2

I am new to Spark and needed help in figuring out why my Hive databases are not accessible to perform a data load through Spark.

Background:

  1. I am running Hive, Spark, and my Java program on a single machine. It's a Cloudera QuickStart VM, CDH5.4x, on a VirtualBox.

  2. I have downloaded pre-built Spark 1.3.1.

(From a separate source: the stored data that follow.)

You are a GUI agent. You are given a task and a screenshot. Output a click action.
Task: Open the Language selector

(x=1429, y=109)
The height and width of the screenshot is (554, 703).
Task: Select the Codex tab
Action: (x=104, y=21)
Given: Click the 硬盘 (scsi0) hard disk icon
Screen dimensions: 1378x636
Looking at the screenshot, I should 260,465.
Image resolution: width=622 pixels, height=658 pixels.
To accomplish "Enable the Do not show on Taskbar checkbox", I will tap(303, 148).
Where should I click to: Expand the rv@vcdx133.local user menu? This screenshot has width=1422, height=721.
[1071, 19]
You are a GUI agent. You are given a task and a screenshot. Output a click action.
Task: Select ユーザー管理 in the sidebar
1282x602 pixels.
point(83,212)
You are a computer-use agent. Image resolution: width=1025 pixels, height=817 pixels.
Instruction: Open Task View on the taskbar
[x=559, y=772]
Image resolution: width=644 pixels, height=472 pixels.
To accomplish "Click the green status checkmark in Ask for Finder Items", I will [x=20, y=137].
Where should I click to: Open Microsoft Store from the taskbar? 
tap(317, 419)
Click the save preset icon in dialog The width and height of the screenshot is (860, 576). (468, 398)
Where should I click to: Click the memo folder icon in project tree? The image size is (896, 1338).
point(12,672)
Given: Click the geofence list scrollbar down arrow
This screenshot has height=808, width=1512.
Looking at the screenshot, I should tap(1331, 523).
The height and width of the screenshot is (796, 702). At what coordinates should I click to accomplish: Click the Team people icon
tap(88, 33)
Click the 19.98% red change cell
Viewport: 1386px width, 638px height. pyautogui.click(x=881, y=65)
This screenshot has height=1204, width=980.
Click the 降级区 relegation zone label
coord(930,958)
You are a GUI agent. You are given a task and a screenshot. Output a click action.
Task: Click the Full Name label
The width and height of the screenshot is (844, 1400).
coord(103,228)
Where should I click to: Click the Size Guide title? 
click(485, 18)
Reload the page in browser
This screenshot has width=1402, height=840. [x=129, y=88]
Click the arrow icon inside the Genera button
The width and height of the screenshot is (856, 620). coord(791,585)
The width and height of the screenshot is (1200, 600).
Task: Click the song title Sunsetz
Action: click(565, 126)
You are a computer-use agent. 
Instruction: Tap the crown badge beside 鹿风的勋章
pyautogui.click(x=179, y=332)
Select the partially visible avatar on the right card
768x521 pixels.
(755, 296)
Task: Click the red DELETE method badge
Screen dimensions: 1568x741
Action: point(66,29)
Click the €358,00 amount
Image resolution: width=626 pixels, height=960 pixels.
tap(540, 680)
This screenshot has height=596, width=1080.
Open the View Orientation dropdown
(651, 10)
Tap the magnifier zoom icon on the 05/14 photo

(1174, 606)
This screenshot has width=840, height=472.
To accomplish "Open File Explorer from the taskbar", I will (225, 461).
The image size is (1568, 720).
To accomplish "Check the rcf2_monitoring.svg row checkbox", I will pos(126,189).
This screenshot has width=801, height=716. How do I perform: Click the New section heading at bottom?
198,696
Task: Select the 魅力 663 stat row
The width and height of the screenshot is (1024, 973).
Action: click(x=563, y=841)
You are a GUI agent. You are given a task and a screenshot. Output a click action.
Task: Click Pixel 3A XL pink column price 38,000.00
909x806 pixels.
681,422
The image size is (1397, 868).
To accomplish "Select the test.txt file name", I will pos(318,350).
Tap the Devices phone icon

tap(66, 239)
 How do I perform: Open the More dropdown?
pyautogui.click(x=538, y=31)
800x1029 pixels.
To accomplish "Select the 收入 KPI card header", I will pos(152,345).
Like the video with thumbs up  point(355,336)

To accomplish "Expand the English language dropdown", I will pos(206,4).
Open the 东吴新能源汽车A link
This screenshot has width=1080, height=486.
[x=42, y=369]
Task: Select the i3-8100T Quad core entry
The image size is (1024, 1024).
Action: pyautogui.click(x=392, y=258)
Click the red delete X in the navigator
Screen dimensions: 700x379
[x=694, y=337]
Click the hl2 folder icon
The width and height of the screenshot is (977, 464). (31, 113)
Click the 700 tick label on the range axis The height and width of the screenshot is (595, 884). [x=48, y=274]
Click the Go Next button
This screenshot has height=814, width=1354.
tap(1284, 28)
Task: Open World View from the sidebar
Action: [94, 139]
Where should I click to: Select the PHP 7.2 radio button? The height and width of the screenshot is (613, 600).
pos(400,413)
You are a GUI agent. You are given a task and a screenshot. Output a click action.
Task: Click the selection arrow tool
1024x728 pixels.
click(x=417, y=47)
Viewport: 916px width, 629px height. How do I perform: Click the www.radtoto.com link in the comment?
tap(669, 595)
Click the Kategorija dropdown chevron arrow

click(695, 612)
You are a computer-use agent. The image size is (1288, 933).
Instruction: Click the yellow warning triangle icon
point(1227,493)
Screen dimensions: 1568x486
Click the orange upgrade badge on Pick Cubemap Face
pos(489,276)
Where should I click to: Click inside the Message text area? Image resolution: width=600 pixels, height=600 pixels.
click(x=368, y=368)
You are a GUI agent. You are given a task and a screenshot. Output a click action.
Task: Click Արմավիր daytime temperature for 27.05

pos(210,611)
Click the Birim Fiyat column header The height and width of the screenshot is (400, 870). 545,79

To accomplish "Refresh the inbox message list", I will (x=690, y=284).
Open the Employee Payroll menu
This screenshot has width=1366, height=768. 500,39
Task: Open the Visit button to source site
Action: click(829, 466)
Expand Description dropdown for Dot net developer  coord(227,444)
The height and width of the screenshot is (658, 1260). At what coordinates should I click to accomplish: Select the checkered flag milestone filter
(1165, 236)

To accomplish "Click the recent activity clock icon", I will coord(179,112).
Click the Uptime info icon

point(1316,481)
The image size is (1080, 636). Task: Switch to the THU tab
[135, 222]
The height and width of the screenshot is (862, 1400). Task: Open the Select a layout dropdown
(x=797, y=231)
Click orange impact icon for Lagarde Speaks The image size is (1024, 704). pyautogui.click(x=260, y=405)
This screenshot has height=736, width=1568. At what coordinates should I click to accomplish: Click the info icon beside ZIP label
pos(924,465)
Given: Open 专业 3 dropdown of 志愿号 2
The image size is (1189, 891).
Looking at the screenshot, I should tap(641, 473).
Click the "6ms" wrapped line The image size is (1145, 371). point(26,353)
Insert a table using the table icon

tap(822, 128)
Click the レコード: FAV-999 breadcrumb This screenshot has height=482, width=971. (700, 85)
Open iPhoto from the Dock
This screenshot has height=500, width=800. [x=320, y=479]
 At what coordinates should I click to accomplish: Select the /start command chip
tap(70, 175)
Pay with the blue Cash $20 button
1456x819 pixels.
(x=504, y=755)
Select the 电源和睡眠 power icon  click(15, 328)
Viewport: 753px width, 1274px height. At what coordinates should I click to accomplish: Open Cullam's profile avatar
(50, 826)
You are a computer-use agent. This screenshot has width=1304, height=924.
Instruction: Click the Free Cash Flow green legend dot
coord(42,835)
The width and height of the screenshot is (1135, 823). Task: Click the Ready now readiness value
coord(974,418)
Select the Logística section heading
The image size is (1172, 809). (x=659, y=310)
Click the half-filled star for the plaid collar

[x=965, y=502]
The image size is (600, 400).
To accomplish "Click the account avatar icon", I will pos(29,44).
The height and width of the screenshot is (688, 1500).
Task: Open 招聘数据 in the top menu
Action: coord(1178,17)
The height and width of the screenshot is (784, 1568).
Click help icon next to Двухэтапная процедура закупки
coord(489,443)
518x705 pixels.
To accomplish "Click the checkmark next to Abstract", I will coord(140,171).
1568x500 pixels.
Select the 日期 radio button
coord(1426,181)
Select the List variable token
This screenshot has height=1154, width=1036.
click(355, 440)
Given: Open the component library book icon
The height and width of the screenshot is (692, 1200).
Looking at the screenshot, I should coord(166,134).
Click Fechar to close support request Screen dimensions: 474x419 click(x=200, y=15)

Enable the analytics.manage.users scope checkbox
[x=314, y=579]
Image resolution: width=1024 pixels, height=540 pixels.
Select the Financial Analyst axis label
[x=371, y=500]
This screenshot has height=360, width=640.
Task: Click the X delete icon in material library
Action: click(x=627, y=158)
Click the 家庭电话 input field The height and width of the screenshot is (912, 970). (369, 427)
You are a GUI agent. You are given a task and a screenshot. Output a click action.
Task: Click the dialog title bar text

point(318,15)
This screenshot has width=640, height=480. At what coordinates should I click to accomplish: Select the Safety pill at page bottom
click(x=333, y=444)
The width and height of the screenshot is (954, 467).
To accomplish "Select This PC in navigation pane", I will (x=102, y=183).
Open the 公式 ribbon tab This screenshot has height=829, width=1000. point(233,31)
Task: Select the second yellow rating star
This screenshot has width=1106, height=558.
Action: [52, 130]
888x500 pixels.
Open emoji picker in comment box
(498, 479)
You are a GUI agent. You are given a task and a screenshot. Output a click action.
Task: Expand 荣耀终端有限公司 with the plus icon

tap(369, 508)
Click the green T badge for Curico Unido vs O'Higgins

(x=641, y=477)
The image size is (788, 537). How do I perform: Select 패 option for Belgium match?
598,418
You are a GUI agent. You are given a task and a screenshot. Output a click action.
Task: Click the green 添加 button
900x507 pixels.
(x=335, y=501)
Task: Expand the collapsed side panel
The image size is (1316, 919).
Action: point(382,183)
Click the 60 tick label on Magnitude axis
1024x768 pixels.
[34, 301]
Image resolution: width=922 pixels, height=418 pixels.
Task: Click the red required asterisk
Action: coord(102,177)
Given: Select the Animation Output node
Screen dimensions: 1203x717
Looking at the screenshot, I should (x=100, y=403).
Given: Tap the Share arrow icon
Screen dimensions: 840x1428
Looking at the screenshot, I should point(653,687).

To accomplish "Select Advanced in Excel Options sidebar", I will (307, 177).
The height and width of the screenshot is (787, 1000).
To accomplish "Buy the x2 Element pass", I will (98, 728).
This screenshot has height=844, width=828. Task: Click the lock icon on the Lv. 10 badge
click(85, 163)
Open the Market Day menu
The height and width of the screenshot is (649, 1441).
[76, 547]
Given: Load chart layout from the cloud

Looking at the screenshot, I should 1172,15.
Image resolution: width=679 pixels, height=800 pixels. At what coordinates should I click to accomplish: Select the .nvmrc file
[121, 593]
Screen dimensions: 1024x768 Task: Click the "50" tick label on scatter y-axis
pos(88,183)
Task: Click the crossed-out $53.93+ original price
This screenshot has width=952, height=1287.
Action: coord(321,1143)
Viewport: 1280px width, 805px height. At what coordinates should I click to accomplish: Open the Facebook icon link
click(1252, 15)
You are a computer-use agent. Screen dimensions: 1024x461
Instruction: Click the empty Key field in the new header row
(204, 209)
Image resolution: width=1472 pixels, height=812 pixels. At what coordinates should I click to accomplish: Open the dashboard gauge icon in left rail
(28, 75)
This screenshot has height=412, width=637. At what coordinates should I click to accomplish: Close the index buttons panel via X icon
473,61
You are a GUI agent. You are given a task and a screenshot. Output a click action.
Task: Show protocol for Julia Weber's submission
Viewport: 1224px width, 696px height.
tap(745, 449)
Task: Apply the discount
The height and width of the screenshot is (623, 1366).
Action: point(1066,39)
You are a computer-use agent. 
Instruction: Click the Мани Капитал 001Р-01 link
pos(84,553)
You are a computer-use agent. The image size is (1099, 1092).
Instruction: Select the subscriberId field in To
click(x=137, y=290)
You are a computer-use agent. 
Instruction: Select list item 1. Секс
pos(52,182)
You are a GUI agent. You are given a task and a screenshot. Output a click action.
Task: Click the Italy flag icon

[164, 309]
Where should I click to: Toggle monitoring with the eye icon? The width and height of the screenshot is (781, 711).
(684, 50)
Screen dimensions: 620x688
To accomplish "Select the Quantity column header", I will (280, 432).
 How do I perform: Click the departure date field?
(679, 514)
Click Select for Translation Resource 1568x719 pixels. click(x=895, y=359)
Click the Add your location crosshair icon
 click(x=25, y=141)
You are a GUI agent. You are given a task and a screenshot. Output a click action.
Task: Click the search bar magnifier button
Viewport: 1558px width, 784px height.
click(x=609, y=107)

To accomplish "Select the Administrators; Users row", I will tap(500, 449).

  3. I am using the Hive bundled with the VM and can run hive queries through Spark-shell and Hive cmd line without any issue. This includes running the command:

    LOAD DATA INPATH 'hdfs://quickstart.cloudera:8020/user/cloudera/test_table/result.parquet/' INTO TABLE test_spark.test_table PARTITION(part = '2015-08-21');
    

Problem:

I am writing a Java program to read data from Cassandra and load it into Hive. I have saved the results of the Cassandra read in parquet format in a folder called 'result.parquet'.

Now I would like to load this into Hive. For this, I

  1. Copied the Hive-site.xml to the Spark conf folder.

    • I made a change to this xml. I noticed that I had two hive-site.xml - one which was auto generated and another which had Hive execution parameters. I combined both into a single hive-site.xml.
  2. Code used (Java):

    HiveContext hiveContext = new      
      HiveContext(JavaSparkContext.toSparkContext(sc));
      hiveContext.sql("show databases").show();
      hiveContext.sql("LOAD DATA INPATH       
      'hdfs://quickstart.cloudera:8020/user/cloudera/test_table/result.parquet/'  
      INTO TABLE test_spark.test_table PARTITION(part = '2015-08-21')").show();
    

So, this worked. And I could load data into Hive. Except, after I restarted my VM, it has stopped working.

When I run the show databases Hive query, I get a result saying

result
default

instead of the databases in Hive, which are

default
test_spark

I also notice a folder called metastore_db being created in my Project Folder. From googling around, I know this happens when Spark can't connect to the Hive metastore, so it creates one of its own.I thought I had fixed that, but clearly not.

What am I missing?

  • 1
    Hi Mithila...you must place spark conf folder in class path – wazza Jul 27 '15 at 06:07
  • Thanks! That worked. I, however, forgot to reuild the project after a mvn clean, and hence, this solution seemed to not be working. All good now :) – Mithila Joshi Aug 03 '15 at 21:51

0 Answers0